1 entry daha
  • ece temelkuran'in kurtlarla kosan kadinlar uzerine yazisi.

    yağmurlar, gemiler, düşler

    clarissa p. estes'in yazdığı "kurtlarla koşan kadınlar"ı, özellikle geleceği hayal ederken kendilerini tek kişilik maceralarda gören kadınlara şiddetle tavsiye ediyorum

    ---

    kimi kadınlar, düşlerinde kendilerini yalnız görürler; bir başlarına. 16 yaşındayken mesela, henüz hayata yeni başlarken, sonradan fark edersiniz ki, o günlerde geleceğe ilişkin kurduğunuz düşlerde yalnızsınızdır. çok kadın tanıdım böyle. ilk gençlik yıllarında gelecek hayalleri kurarken tek başına kızıldeniz'e dalarken görmüştü kendini; bir evde bir sürü kediyle tek başına yaşadığını görmüştü; bir yük gemisine binip, siyah bir gocuk giyip tam güvertenin ucunda filtresiz sigara içerken görmüştü kendini. kendilerini böyle hayal eden kadınlar sonra adamları ve çocukları nereye koyarlar? neyse...

    belki sonra unuturlar, rüyalarını "düzeltirler" ama aklı ve kalbi olan kadınlar gelecek düşlerinde kendilerini hep tek başına bir maceraya atılırken görürler. sonra olaylar gelişir, belki bütün bunların pek de iyi bir fikir olmadığına kanaat getirirler. ya da "bir gün mutlaka"dır işte, bilirsiniz...

    siz o ilk düşünüzde, kendinizi yalnız başınıza hayal ettiğinizde nasıl görmüştünüz kendinizi? sizin maceranız nasıldı? ne zaman unuttunuz o hayali resmi?

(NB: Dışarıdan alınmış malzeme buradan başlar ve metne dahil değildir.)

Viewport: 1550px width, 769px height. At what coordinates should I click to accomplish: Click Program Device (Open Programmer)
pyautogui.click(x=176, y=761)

    kurtlarla koşan kadınlar

    bütün tanıdığım kadınlara aynı kitabı öneriyorum iki haftadır. israrla, neredeyse bıktırırcasına tavsiye ediyorum. "sevgilim şöyle böyle bir adam. ama onu terk edemiyorum. suçlu hissediyorum" kendimi diyene... "herif bana kazık attı. şimdi duyarsız görünmem lazım değil mi? öyle yaparsam çok gülünç görünürüm, değil mi?" diye çaresizce bir yanlışın içinde debelenene... "şu işi çok yapmak istiyorum. ama kesin tökezleyeceğim bir yerinde. başlamasam daha mı iyi acaba?" diye sorana... "hayatım kusursuz ama yine de mutlu hissetmiyorum kendimi. bende bir yanlışlık mı var acaba?" diye düşünene... "çocuk yapmak istiyorum ama beceremem diye düşünüyorum. yani ya iyi bir anne olamazsam?" diye kuruntular üretene...

    bu soruların hepsine iyi gelecek bu kitap, biliyorum. bütün bu kadınlar, kendilerinde olan ama var olduğunu unuttukları, unutmaya zorlandıkları bir gücü anımsayacaklar "kurtlarla koşan kadınlar" kitabını okuduklarında.

    gizli bir kadın dayanışma örgütü

    kitaplardan öğrenilmiş bir feminist manifestodan, katır kutur bir feminist jargondan bahsetmiyorum. anneannelerimizden, onların anneannelerinden beri biriken bir kadınlık bilgisinden ve sezgisinden söz ediyorum. elleriyle bu dünyayı yapan; çocukları, yemekleri ve işleri yapan kadınların biriktirdikleri bilgelikten ve kudretten... bize unutturulmuş hayat/ölüm/hayat döngüsünden... kendisine uzaklaştırılmış, ne kadar güçlü olduğu unutturulmuş ve birbiriyle dayanışması türlü yalanlarla engellenmiş bir cinsiz biz. öyle güçlüyüz ki hatta çok korkutabiliriz herkesi. zaten belki korktukları için en başlarda sakatlamışlardı bizi. kitabın meselesi sakatlayanlardan intikam almak değil, en önemli yanı bu. kitabın meselesi yeniden nasıl ayağa kalkıp, tamamlanmış bir kadın olarak nasıl yaşayacağımız ve nasıl kendimizi güçlü hissedeceğimiz.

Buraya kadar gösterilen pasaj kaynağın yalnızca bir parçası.